Medicaid Enrollment: June 2013 Data Snapshot
Methodology. This study is based on data provided by each of the 50 states and the District of Columbia. Health Management Associates asked each state to provide the internal reports they use to track enrollment in the program. Each state’s report included total enrollment and enrollment in certain eligibility categories. Report categories are not standardized across states. Where it was possible to do so, the state enrollment data were grouped to further examine trends in specific Medicaid eligibility categories. The data tables and graphs in this document present “point-in-time” monthly Medicaid enrollment counts for the months of June and December of each year from 2000 through 2013 rather than “ever-enrolled” counts published by CMS. The data were provided to HMA by each state Medicaid program in November and early December 2013. Historical data may change over time as states change how they report their enrollment data as well as if a state provides revised data for previous time periods.
Net Change. The data collected for this report are net changes in enrollment across the program and within select eligibility groups, taking into account the net impact of individuals enrolling and disenrolling from the Medicaid program. Because these data are not individual level data and states do not make a distinction between enrollment among current beneficiaries and new beneficiaries, it is not possible to determine from this data the number of individuals that left the program and the number that newly enrolled in a given time period, i.e. the churn within the program. For example, this data set cannot be used to determine how many of the 55.0 million beneficiaries enrolled in June 2013 had also been enrolled in June 2012.
Definitions of Medicaid Enrollment. The counts provided by the states reflect all persons with Medicaid eligibility for each month. Every person with Medicaid coverage was counted as an enrollee with the exception of family planning waiver enrollees and pharmacy plus waiver enrollees. No adjustment was made for other persons who are enrolled in Medicaid categories with less than full coverage. Therefore the enrollment figures reported here include a small number of individuals that are covered by Medicaid only for emergency services as well as persons with Medicare and Medicaid dual eligibility enrolled as either Specified Low-Income Medicare Beneficiaries (SLMBs) or Qualified Individuals (QIs) for whom Medicaid pays only a portion of Medicare premiums, copays and deductibles or as Qualified Medicare Beneficiaries (QMBs) for whom Medicaid covers some additional services Medicare does not as well as the premium and cost-sharing assistance provided to SLMBs or QIs. To the extent possible, state-only health coverage programs and Medicaid expansion CHIP enrollees not funded by Medicaid are excluded.
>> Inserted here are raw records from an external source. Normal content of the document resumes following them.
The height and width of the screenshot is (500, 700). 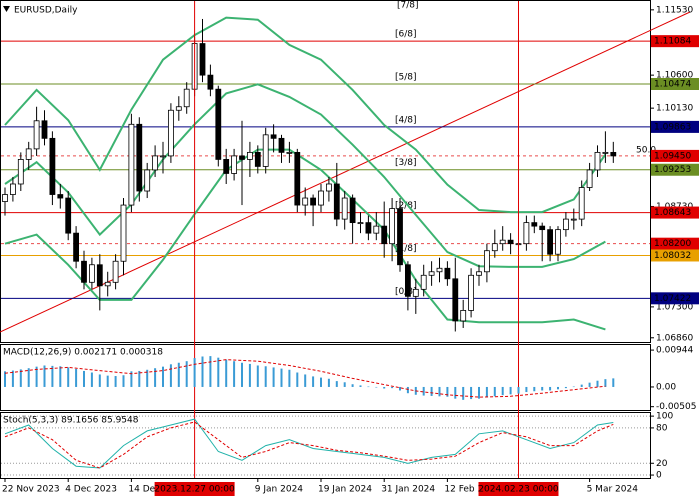 What do you see at coordinates (279, 490) in the screenshot?
I see `x-tick-label: 9 Jan 2024` at bounding box center [279, 490].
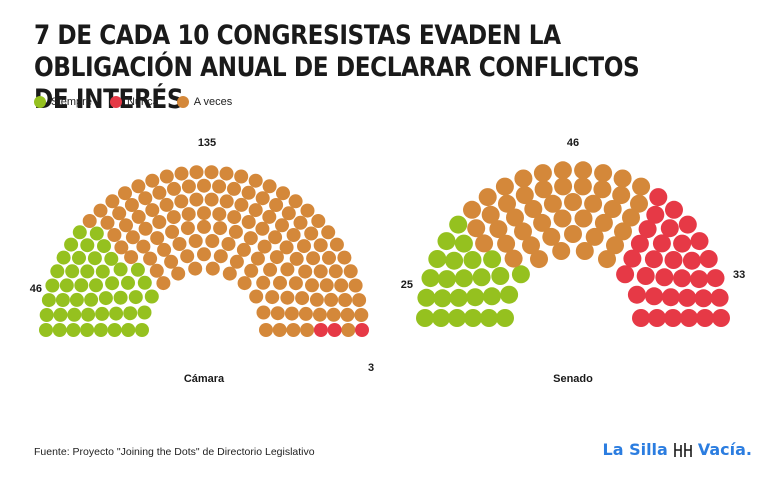  What do you see at coordinates (573, 379) in the screenshot?
I see `chamber-name: Senado` at bounding box center [573, 379].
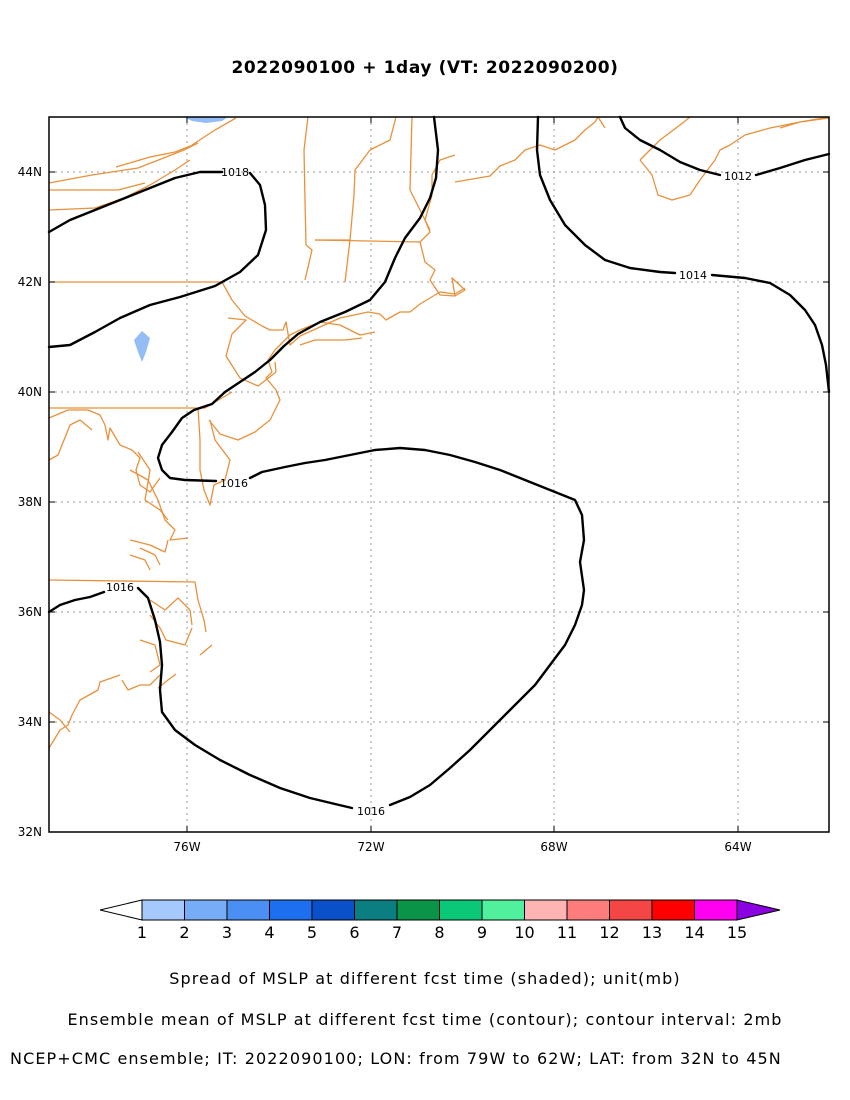  Describe the element at coordinates (567, 932) in the screenshot. I see `colorbar-label: 11` at that location.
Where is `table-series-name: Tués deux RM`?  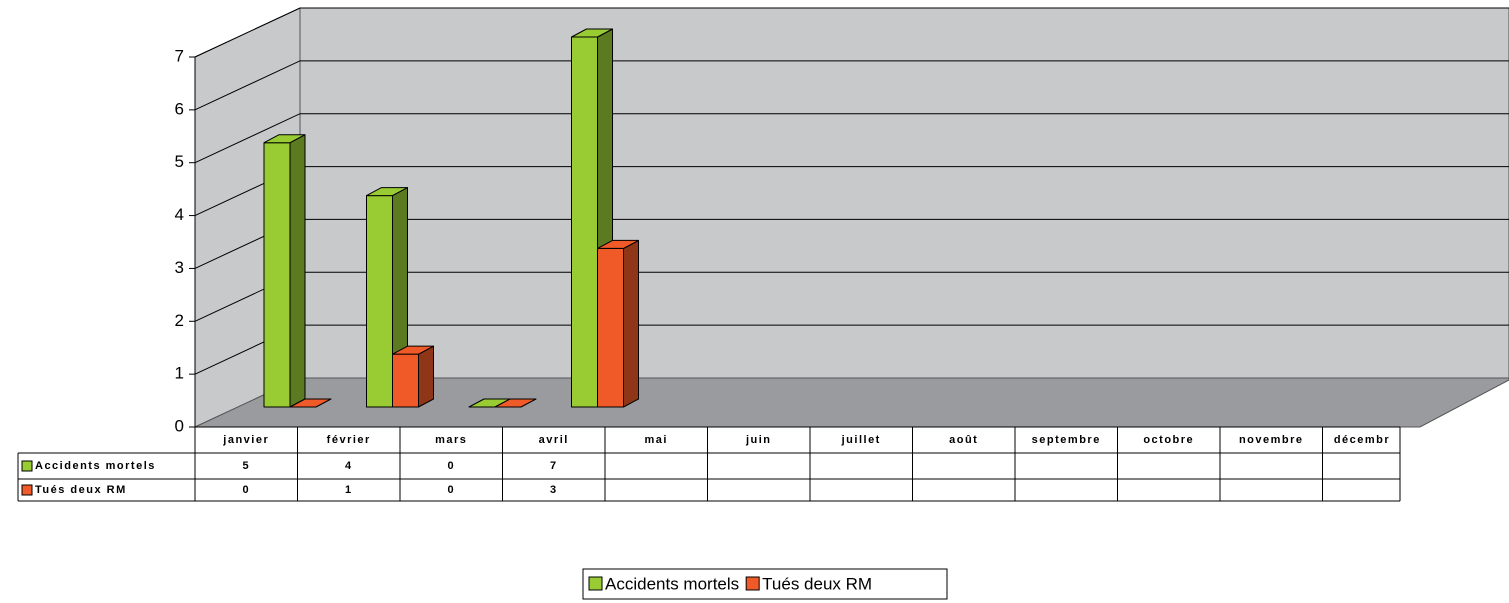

Non-Disabled Children and Non-Disabled, Non-Elderly Adults. To remain consistent with other enrollment reports, such as the Medicaid Statistical Information System (MSIS), this report groups disabled children in the elderly and disabled category. However, the detail provided in enrollment reports from states varies in the level of detail available. Most states are able to provide data that breaks out the number of non-disabled children either within the same report or through a separate report. In 2 states (IL and WI) some estimation is required due to differences in report totals to determine the number of non-disabled children. Raw data used for California only breaks out children compared to adults and does not break out non-disabled children from disabled children in more recent periods. To make this measure comparable to other states, the ratio of all non-disabled children to all non-disabled, non-elderly adults from an earlier time period was applied to the non-disabled, non-elderly group.
Additionally, there are a relatively small number of enrollees for whom their eligibility pathway was not identified by the state. These individuals were included in the non-disabled, non-elderly adult counts unless they were clearly identified as children.
State Variation in Enrollment Reports. Common variations across the states include how states count “spend-down” enrollees and whether states adjust for “retroactive” eligibiles. Some states include in their enrollment counts persons with excess income that qualify to “spend-down” to Medicaid eligibility whether or not they have incurred sufficient medical costs to become eligible for Medicaid in that month. Other states only include those individuals that have met their “spend-down” requirement. Since a primary goal of this report is to identify trends, these variations have been deemed acceptable given that the state does not change its methodology over time. Data for some states include “retroactive” eligibles, i.e., individuals whose Medicaid eligibility is established at a later date, but whose coverage is retroactive to a prior point in time. Effort was made to use reports that reflect retroactive eligibility where they exist. Yet, it is possible that additional changes occurred after the counts provided for use here.